VoxEmo: Benchmarking Speech Emotion Recognition with Speech LLMs
arXiv:2603.08936v1 Announce Type: cross Abstract: Speech Large Language Models (LLMs) show great promise for speech emotion recognition (SER) via generative interfaces. However, shifting from closed-set classification to open text generation introduces zero-shot stochasticity, making evaluation highly sensitive to prompts. Additionally, conventional speech LLMs benchmarks overlook the inherent ambiguity of human emotion. Hence, we present VoxEmo, a comprehensive SER benchmark encompassing 35 emotion corpora across 15 languages for Speech LLMs. VoxEmo provides a standardized toolkit featuring varying prompt complexities, from direct classification to paralinguistic reasoning. To reflect real-world perception/application, we introduce a distribution-aware soft-label protocol and a prompt-ensemble strategy that emulates annotator disagreement. Experiments reveal that while zero-shot speech LLMs trail supervised baselines in hard-label accuracy, they uniquely align with human subjective d
arXiv:2603.08936v1 Announce Type: cross Abstract: Speech Large Language Models (LLMs) show great promise for speech emotion recognition (SER) via generative interfaces. However, shifting from closed-set classification to open text generation introduces zero-shot stochasticity, making evaluation highly sensitive to prompts. Additionally, conventional speech LLMs benchmarks overlook the inherent ambiguity of human emotion. Hence, we present VoxEmo, a comprehensive SER benchmark encompassing 35 emotion corpora across 15 languages for Speech LLMs. VoxEmo provides a standardized toolkit featuring varying prompt complexities, from direct classification to paralinguistic reasoning. To reflect real-world perception/application, we introduce a distribution-aware soft-label protocol and a prompt-ensemble strategy that emulates annotator disagreement. Experiments reveal that while zero-shot speech LLMs trail supervised baselines in hard-label accuracy, they uniquely align with human subjective distributions.
Executive Summary
The article presents VoxEmo, a comprehensive benchmark for speech emotion recognition (SER) using speech large language models (LLMs). VoxEmo addresses the limitations of conventional SER benchmarks by incorporating 35 emotion corpora across 15 languages and a standardized toolkit featuring varying prompt complexities. The authors introduce a distribution-aware soft-label protocol and a prompt-ensemble strategy to reflect real-world perception and annotator disagreement. Experiments demonstrate that zero-shot speech LLMs trail supervised baselines in hard-label accuracy but align with human subjective distributions. This study highlights the potential of speech LLMs for SER and emphasizes the need for more nuanced evaluation metrics.
Key Points
- ▸ VoxEmo is a comprehensive benchmark for SER using speech LLMs
- ▸ The benchmark features 35 emotion corpora across 15 languages and a standardized toolkit with varying prompt complexities
- ▸ The authors introduce a distribution-aware soft-label protocol and a prompt-ensemble strategy to reflect real-world perception and annotator disagreement
Merits
Strength in Methodology
The study's comprehensive approach, incorporating multiple emotion corpora and varying prompt complexities, provides a robust evaluation framework for SER using speech LLMs.
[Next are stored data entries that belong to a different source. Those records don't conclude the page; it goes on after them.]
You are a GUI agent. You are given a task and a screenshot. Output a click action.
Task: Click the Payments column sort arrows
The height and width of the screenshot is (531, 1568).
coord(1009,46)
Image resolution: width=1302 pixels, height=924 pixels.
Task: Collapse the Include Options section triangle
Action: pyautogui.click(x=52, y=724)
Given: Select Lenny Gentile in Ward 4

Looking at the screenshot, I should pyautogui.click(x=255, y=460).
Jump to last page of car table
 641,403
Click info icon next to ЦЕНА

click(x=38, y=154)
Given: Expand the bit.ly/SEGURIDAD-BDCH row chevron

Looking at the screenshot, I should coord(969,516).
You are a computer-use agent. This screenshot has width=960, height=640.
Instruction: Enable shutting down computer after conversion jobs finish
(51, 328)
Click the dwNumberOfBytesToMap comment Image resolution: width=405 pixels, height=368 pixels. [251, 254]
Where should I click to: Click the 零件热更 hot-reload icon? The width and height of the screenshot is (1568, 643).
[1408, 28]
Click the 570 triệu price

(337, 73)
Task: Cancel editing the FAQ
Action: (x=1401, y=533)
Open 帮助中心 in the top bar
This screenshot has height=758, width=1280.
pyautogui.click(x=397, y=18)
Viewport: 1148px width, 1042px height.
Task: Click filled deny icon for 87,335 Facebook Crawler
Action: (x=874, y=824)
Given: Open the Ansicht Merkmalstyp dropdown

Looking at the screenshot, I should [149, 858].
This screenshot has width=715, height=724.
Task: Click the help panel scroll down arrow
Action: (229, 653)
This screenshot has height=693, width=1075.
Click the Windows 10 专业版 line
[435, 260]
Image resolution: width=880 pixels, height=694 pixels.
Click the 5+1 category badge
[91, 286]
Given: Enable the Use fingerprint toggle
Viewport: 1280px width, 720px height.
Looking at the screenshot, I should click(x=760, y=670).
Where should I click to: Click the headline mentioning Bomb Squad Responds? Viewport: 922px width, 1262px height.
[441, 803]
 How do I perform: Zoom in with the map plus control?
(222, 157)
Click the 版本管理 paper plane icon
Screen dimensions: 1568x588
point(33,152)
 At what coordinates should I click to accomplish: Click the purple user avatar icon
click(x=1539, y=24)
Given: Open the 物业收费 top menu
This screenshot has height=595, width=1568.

Insight into Human Subjective Distributions
The study's findings highlight the potential of speech LLMs to align with human subjective distributions, which is a significant advancement in the field of SER.
Demerits
Limited Generalizability
The study's focus on a specific benchmark and evaluation protocol may limit its generalizability to other SER applications and evaluation frameworks.
Need for Further Investigation
The study's results, while promising, should be further investigated and validated in real-world scenarios to fully understand the potential of speech LLMs for SER.
Expert Commentary
The article presents a significant contribution to the field of SER, highlighting the potential of speech LLMs to improve accuracy and empathy in real-world applications. However, the study's limitations, such as the need for further investigation and validation in real-world scenarios, should be carefully considered. The emphasis on aligning with human subjective distributions is a crucial aspect of designing more human-centered and empathetic interfaces, and the study's findings have significant implications for the development and deployment of SER systems in real-world applications.
Recommendations
- ✓ Future studies should investigate the generalizability of VoxEmo to other SER applications and evaluation frameworks.
- ✓ The development and deployment of SER systems in real-world applications should prioritize aligning with human subjective distributions to ensure more accurate and empathetic interactions.